DP: The drawings are partly from my repertoire and partly from the images I can discover on the spot. I’ve never had this kind of architecture to work with. So I was thinking for the first time about how people will look at the work as they are travelling though the space. I had to compose the drawings, which for me is important. I can imagine a time in the future even constructing an architecture to draw on.
Everywhere I am I try to find something specific for the place besides the story. After all, the stories of 2005 are sometimes different than the stories of 2010. But there is something that unites all of my projects. They are always unique because even if I work with the same drawings I will never work with the same combinations. On the other hand, these installations are like a retrospective. It’s more or less the “best of” drawings. In some cases I use different types of markers so I have different lines, here it is thick because this is a very brutal sculptural object that I have to cut up. I don’t plan in advance. I come to the place, I live here for a while and then I decide what kind of technology and subjects I will work with.
BM: You’ve spoken in other interviews about how you were trained academically as a painter…
DP: In communist Romania! It was a really bad school that was not academic enough. It was based on some kind of post-impressionist thinking, more craft oriented. But it was a chance in the communist time because they didn’t plant too strongly in my head the rules of what they thought was right. This work is a rebellion against that.
When I graduated I ceased to paint immediately. I tried installation art, but at the time I didn’t even know it was called installation art, or performance art or happenings or whatever. We didn’t know the history. We’d been totally cut out of the circuit of ideas. We had missed about 50 years of universal culture. We experimented with the situation in our flats because it was out of the control of the ideological censorship. Visual art was never very important: the dictatorship was afraid of the written word. They could control visual imagery but the power of the word made them really afraid. So they let us play.

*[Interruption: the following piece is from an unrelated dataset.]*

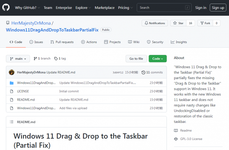
Task: Expand the main branch dropdown
Action: pos(18,59)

Then the world changed with the fall of communism. Everything was suddenly open. The printed media helped me to find a language to express. For one year I had done nothing but fighting for democracy in the streets. I had no shows in 1990, I just did revolution. Then because of this newly independent media and the freedom of expression—it was extraordinary—my language, my drawings became more and more graphic. I had a moment somewhere in 1997 when what I did in the newspaper and what I did in the galleries or the art system merged. But it was a long process. Along the way I tried all kinds of stuff that went nowhere; with photography and with video, which was a very popular medium because video meant “western” world, it meant “international” level. We were a very low-tech country so with high-tech stuff you became somebody. But that didn’t go well with me. I can’t edit, I can’t choose. I have to work in this very direct fashion that suits me much more.